**Work to be completed:**
Please put everything in the records below from the line containing "Task: Click foot length 277 cell" down to the line containing "This screenshot has height=526, width=941." into a Markdown table with the columns Row and Line, numbering the rows and skipping blank lines. Leave the pictures out of the table.
------ Records for this exercise
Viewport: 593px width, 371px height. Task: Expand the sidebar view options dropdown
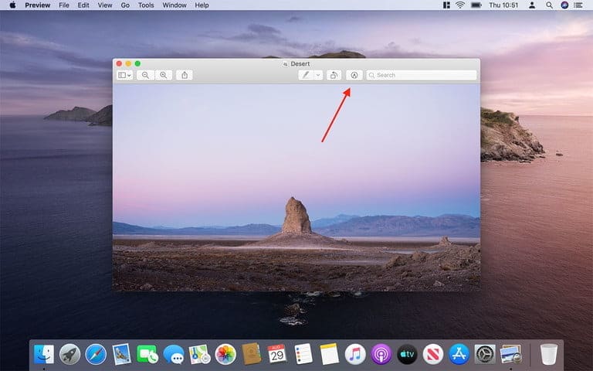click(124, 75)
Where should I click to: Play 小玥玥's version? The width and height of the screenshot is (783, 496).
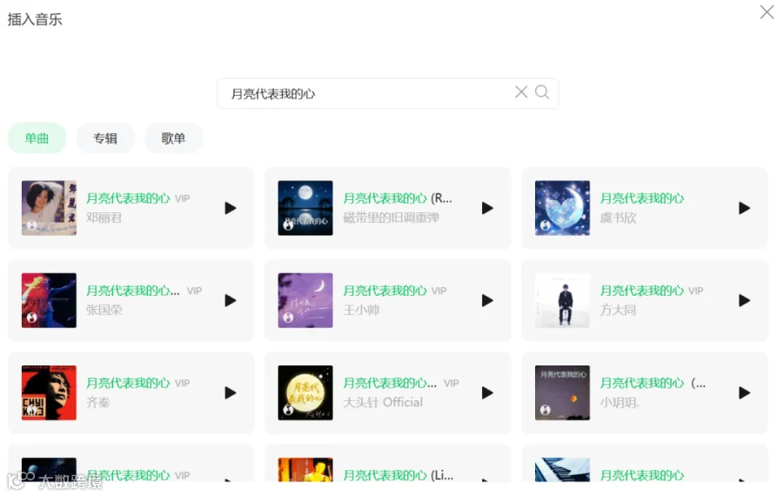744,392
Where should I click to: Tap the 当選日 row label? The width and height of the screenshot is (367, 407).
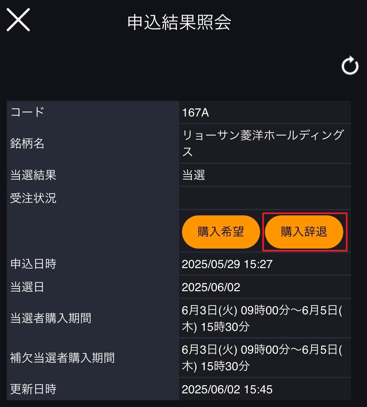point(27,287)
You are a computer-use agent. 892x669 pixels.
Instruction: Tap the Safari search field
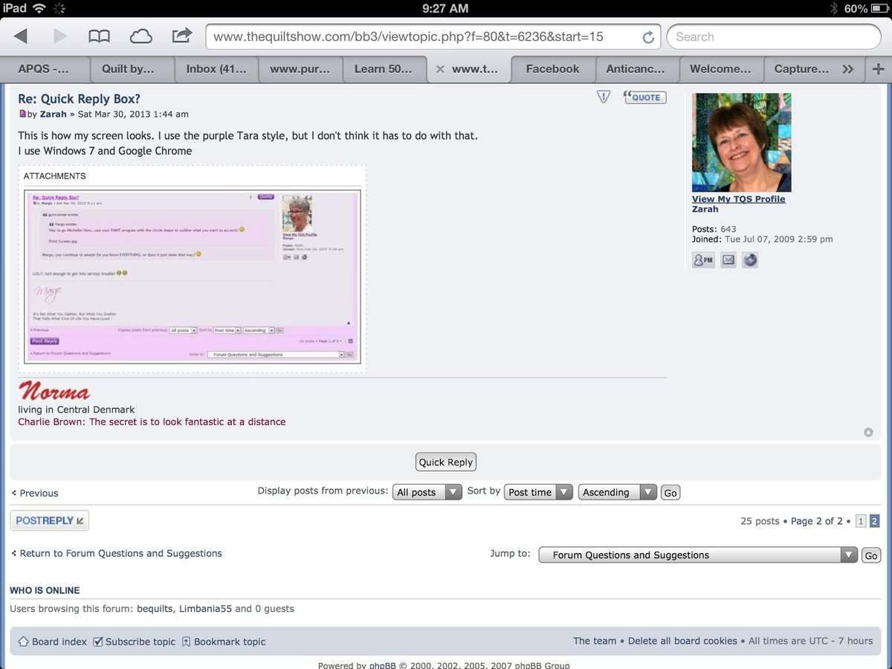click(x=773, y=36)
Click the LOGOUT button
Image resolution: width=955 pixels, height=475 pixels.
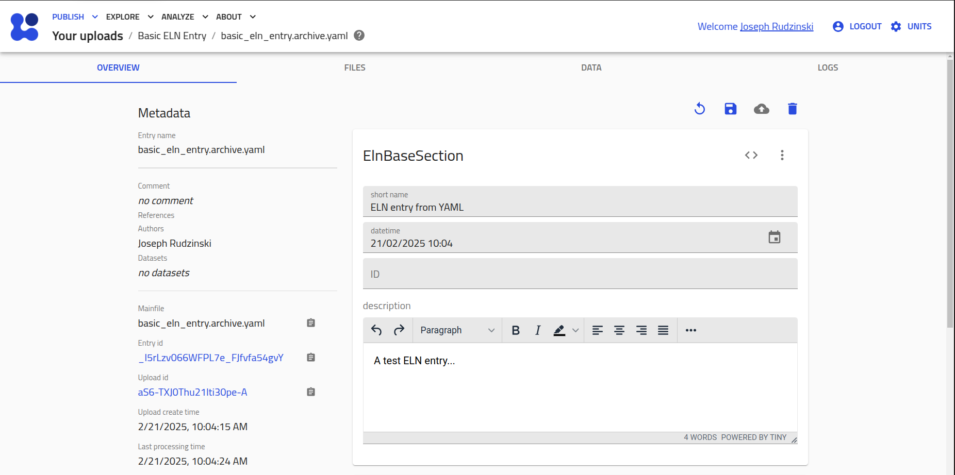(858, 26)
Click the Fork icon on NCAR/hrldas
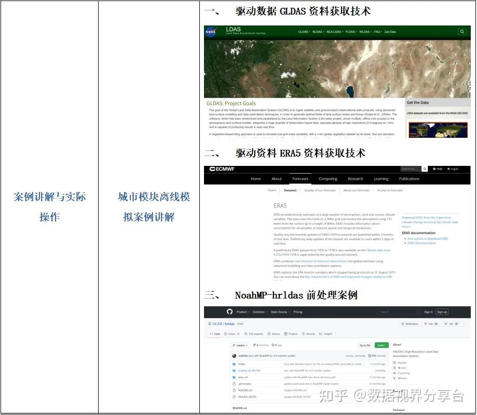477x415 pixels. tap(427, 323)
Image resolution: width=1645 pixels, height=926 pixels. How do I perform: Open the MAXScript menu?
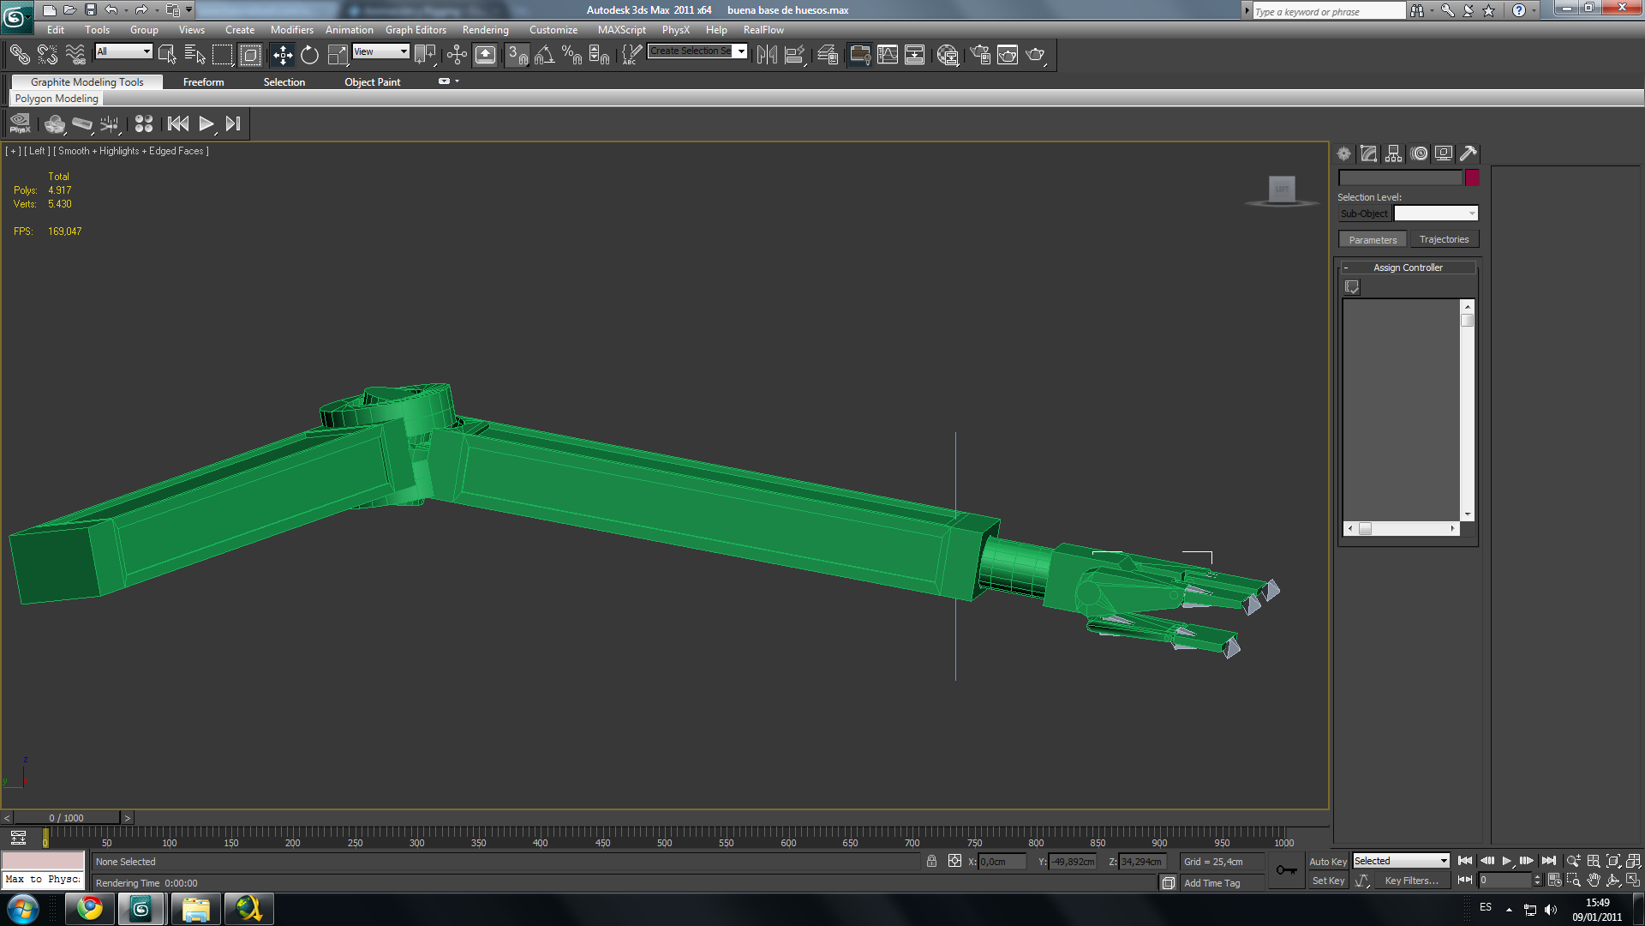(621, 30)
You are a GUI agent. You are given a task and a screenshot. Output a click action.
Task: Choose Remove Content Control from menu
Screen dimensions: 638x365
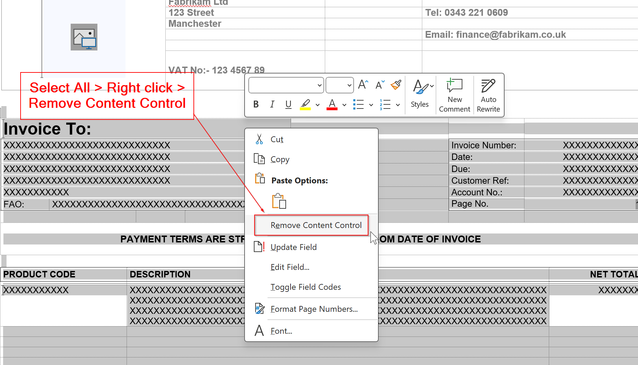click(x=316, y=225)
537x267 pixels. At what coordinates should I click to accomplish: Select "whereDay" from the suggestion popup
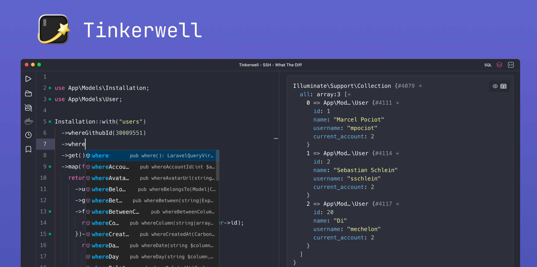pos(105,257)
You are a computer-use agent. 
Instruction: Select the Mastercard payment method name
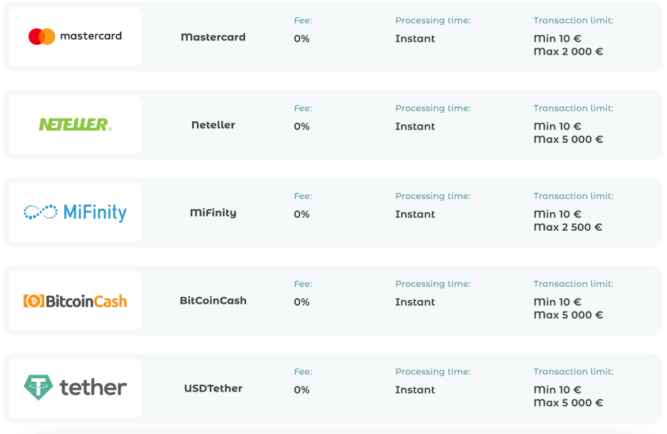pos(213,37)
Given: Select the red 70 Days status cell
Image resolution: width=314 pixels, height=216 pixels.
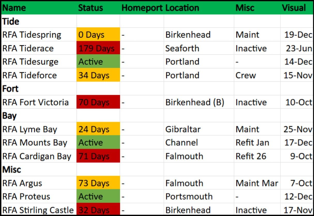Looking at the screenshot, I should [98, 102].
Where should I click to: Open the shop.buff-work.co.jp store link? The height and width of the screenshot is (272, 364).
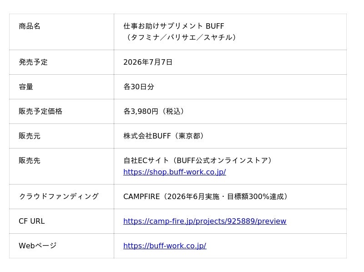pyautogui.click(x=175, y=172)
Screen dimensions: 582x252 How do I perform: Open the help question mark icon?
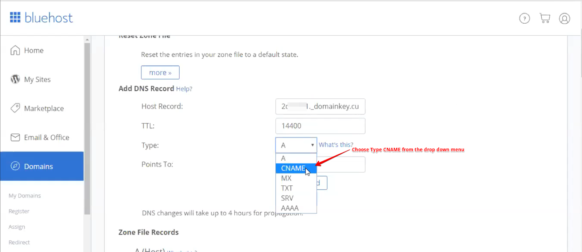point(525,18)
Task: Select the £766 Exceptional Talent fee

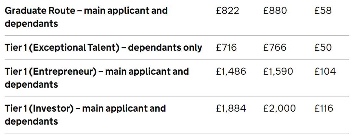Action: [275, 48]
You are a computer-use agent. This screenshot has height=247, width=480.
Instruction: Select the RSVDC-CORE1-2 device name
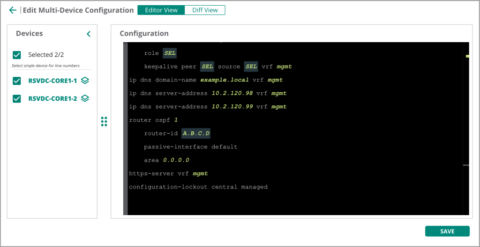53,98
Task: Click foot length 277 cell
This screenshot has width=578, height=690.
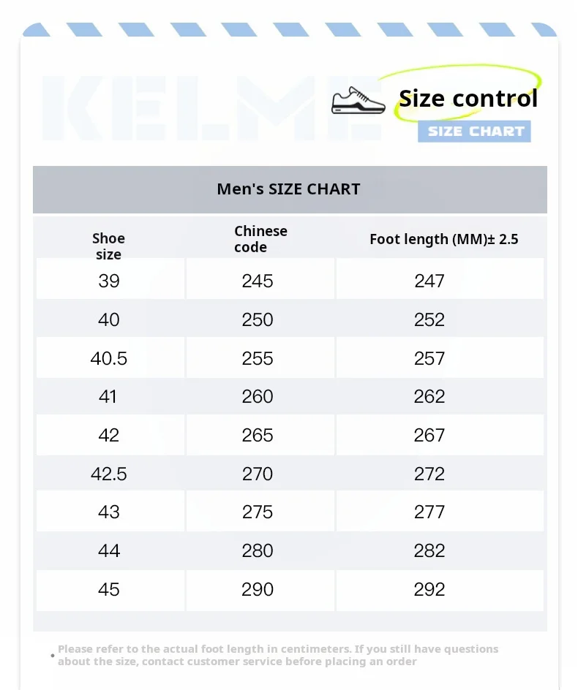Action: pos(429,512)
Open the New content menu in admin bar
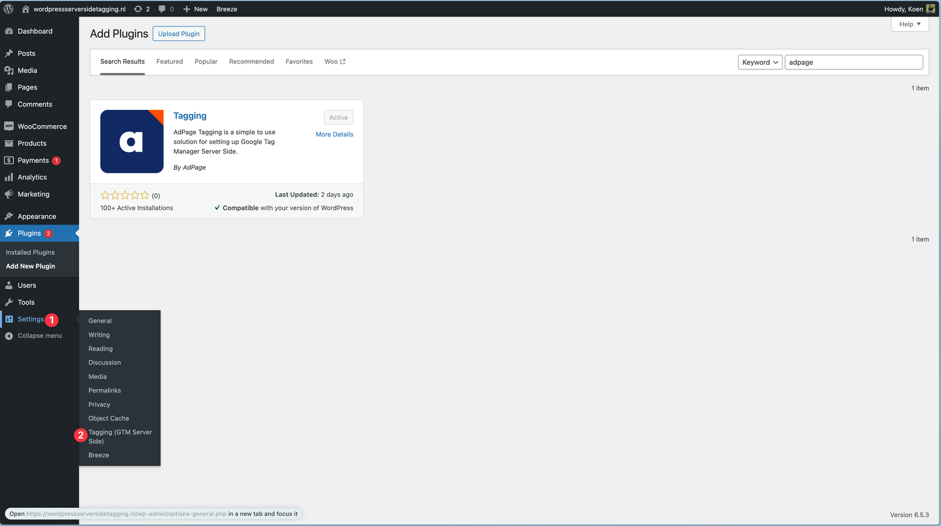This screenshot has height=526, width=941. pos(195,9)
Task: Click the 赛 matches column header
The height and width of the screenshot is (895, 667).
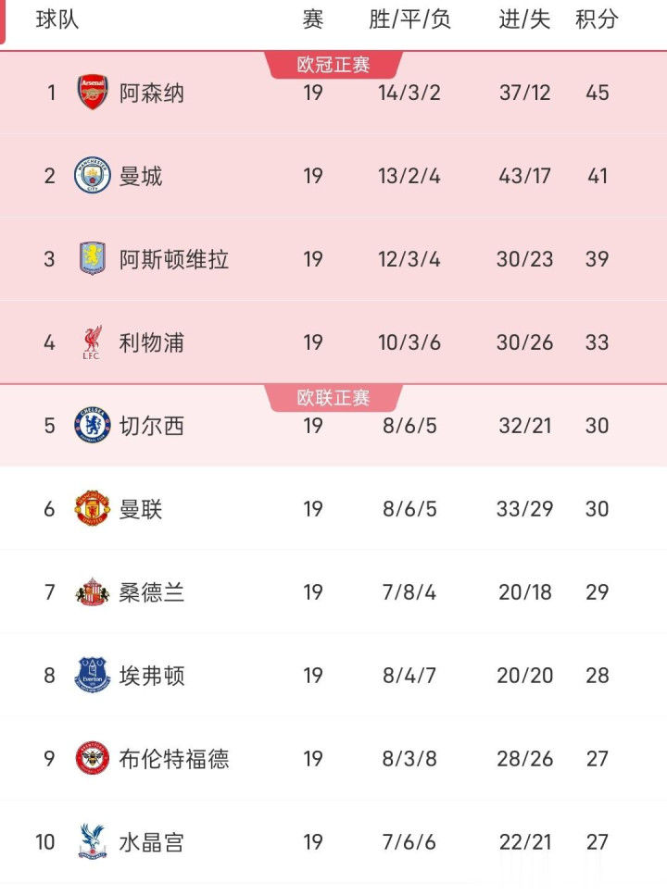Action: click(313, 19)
------------
**Response to the exercise:**
| Row | Line |
|---|---|
| 1 | Task: Click foot length 277 cell |
| 2 | This screenshot has width=578, height=690. |
| 3 | Action: pos(429,512) |
| 4 | Open the New content menu in admin bar |
| 5 | This screenshot has height=526, width=941. pos(195,9) |